Information Storage

Modern computer systems require the storage of large amounts of digital data in an inexpensive, reliable and easily accessible way.  Hard disk drives, consisting of one or more co-rotating hard disks with a magnetic head and a thin magnetic layer on the top surface of the disk, are the main non-volatile storage devices used in today’s computer systems.  Disk drives were invented in the mid 1950teeth, when IBM designed the so-called RAMAC disk drive, consisting of 50 co-rotating disks of 600 mm (24 inch) diameter each, storing 5 Megabytes of data at a cost of approximately $100,000 per Megabyte.  Typical modern hard disk drives store Terabytes of information, i.e., more than one million fold that of the 1956 RAMAC, on one to five 96 mm disks at a price of less than $100 per Terabyte.  To achieve this dramatic growth in storage density, many engineering disciplines have contributed.  Optimization of magnetic and tribological material problems is needed, along with an understanding of mechanics, fluid mechanics, tribology and control theory to design a transducer that flies approximately one or two nano-meters above the disk and is a mass-produced item with a mean time between failures on the order of millions of hours.  High speed instrumentation, signal processing and an understanding of magnetic recording physics are further interdisciplinary aspects of hard disk drive technology.

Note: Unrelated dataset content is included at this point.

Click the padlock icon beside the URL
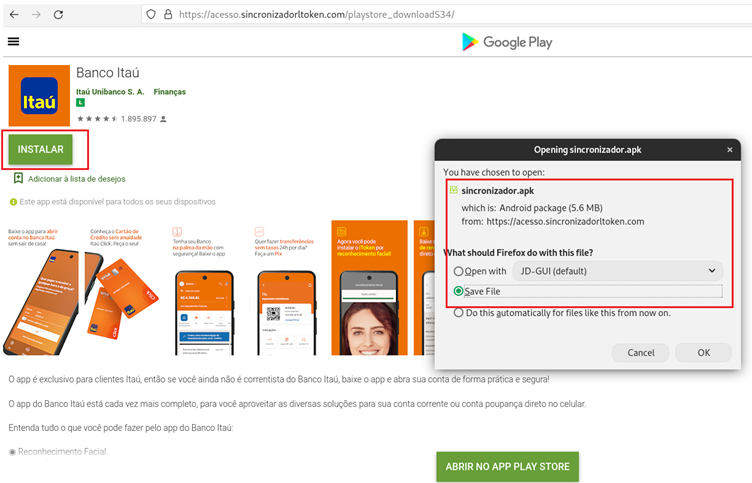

Clearly, information storage on hard disks is a truly interdisciplinary field of research, belonging to the area of nano technology.  A number of professors in the MAE department are involved with mechanics, materials and control aspects of disk drive technology and the design of the head disk interface, as well as the tribology and optimization of material properties.  Many of these efforts are in cooperation with CMRR, the Center for Magnetic Recording Research. It is the goal of our information storage research to enhance the performance of future high storage density disk drives by a factor of ten to 100, keeping the rate of storage density increase as predicted by Moore’s law.